### ARBEITSAUFTRÄGE
1. Mit wie viel Prozent der Wählerstimmen wurde die AfD laut dem Text zur Wahl in Mecklenburg-Vorpommern dort zweitstärkste Fraktion?
2. Schreib den Text zur Wahl in Mecklenburg-Vorpommern nach seinem letzten Satz weiter.

### VORGEGEBENER TEXT
______________________________

Die nordostdeutsche Lektion

„Wenn die Welt untergeht, sollte man nach Mecklenburg gehen, da passiert alles 100 Jahre später.“ Otto von Bismarck irrte: Zumindest in der Landespolitik ist Mecklenburg-Vorpommern up to date – seit dem 4. September 2016 besitzt es als zweites Bundesland einen Landtag, in dem die AfD die zweitstärkste Fraktion stellt. Mit 20,8 Prozent der Wählerstimmen verwies sie die CDU auf den dritten Platz. In Sachsen-Anhalt platzierte sie sich am 13. März mit 24,3 Prozent genau acht Prozentpunkte vor der LINKEN. Die SPD landete dort abgeschlagen auf Platz vier. Auch im Musterländle Baden-Württemberg schob sich die neue Rechtspartei vor die Sozialdemokraten: Mit 15,1 Prozent Stimmen erzielte sie Platz drei.
Es ist also Unsinn, der MV-Wahl einen besonders herausgehobenen Stellenwert verpassen zu wollen. Der bundesweite Dammbruch passierte am 13. März. Mecklenburg-Vorpommern bestätigt lediglich einen Trend. Auch wenn der für das politisches System der Bundesrepublik desaströs ist und deren „politische Klasse“ scheinbar immer noch nicht begreift, was die Stunde geschlagen hat.

______________________________

### EINTRÄGE
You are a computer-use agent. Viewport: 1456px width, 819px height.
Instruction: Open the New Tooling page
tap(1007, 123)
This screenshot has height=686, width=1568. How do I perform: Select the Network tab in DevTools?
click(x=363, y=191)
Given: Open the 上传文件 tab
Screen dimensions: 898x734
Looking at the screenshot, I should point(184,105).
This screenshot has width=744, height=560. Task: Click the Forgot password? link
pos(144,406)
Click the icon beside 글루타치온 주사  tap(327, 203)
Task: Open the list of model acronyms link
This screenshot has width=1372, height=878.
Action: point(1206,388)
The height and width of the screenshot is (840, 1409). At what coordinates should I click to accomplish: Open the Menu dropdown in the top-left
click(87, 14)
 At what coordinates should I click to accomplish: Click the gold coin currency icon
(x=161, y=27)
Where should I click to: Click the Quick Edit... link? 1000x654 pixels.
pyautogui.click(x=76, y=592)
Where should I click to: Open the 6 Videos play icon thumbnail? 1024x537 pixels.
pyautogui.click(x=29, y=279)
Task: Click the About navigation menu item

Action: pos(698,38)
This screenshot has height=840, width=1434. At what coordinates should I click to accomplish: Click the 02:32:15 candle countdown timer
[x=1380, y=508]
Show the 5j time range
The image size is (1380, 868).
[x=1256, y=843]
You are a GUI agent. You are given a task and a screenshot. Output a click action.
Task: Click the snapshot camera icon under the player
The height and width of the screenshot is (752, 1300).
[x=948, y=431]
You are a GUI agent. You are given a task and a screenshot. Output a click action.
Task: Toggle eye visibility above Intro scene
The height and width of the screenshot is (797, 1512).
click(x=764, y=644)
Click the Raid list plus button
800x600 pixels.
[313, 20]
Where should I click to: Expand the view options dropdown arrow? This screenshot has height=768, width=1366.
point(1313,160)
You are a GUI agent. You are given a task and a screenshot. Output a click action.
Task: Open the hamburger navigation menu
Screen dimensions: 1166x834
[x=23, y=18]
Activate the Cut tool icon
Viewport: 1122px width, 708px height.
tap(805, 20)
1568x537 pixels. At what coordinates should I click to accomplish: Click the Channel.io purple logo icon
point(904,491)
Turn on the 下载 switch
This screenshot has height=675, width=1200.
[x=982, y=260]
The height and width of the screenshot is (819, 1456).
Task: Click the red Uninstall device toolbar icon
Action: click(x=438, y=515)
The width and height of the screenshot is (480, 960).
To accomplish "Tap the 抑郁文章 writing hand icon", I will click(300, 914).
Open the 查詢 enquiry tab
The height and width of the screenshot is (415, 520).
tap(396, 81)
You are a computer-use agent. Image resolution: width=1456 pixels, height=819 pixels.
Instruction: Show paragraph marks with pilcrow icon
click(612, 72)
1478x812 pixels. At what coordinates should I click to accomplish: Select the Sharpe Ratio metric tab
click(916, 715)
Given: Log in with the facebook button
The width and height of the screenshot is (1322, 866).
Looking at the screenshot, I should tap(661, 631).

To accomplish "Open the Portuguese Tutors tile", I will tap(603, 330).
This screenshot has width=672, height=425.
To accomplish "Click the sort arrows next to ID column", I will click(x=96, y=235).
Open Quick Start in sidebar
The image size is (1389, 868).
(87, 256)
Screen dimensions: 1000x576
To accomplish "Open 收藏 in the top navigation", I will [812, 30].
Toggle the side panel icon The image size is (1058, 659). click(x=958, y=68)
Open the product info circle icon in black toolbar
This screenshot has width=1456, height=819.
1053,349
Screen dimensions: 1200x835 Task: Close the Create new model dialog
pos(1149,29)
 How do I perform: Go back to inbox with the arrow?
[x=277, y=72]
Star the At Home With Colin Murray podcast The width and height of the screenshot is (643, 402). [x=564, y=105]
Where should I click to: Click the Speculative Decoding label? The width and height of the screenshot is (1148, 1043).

______________________________

### LÖSUNGEN
1. Mit 20,8 Prozent.

2.
Wenn von links nun gejubelt wird, dass es wenigstens gelang, die NPD aus dem Landtag herauszuhalten, dann ist das kein Verdienst der Demokraten. Es scheint wie ein Stück Realsatire, wenn ein verzweifelter Udo Pastörs im ARD-Magazin „panorama“ dem AfD-Frontmann Bernd Höcke vorwirft, dass „der mit seinen Reden irgendwo am rechten Rand“ abfische. Aber kaum jemand hat deutlicher beschrieben, was da jetzt in den Schweriner Landtag einziehen wird, als der dortige NPD-Chef Pastörs: „Die nehmen eins zu eins das, was wir seit Jahrzehnten fordern, und sind damit offensichtlich erfolgreich. Die AfD ist eine Kopie der NPD.“
Aber sie kommt biedermännisch daher. Ihre neuen Landtagsabgeordneten sind Bürokauffrau, IT-Fachleute, Angestellte, Polizeibeamter, Historiker, Unternehmer, Rechtsanwälte, Handwerker, Familienrichter, Naturwissenschaftler. Das sind nicht mehr die glatzköpfigen Schlagetoteriche des „braunen Randes“. Man muss genauer hinsehen. Der Greifswalder Abgeordnete Ralph Weber ist an der dortigen Universität als Jura-Professor tätig. Gelegentlich soll er in „Thor Steinar“-Klamotten durch die Gegend laufen. Er lässt schon mal „Reichsbürger“ in seinen Lehrveranstaltungen auftreten und ist Förderer der rechten Burschenschaft „Rugia“. Außerdem kämpft er gegen die „Umvolkung“ der Deutschen. Damit ist er – Pastörs hat Recht – sehr nah bei der praktizierten Politik der NPD. Die betreibt 2012 eine Kampagne „Deutsche Kinder braucht das Land – Volkstod stoppen“ und hat nach Recherchen des Vereins „Lola für Demokratie in Mecklenburg-Vorpommern e.V.“ durchaus erfolgreich völkischen Ideen Boden aufbereitet. Das Wahlkampf-Schlagwort „Merkels Flüchtlingspolitik“ ist für die Rechts-Wähler keine technizistische Frage des „Wie schafft man das?“ – sie wollen gar keine Fremden im Land zwischen Kreidefelsen und Elbe. Allenfalls als zahlende Touristen möglichst „deutscher Herkunftssprache“. Bei insgesamt fast einem Viertel der Wählerstimmen kann von „Rand“ auch bei der AfD-Anhängerschaft keine Rede mehr sein.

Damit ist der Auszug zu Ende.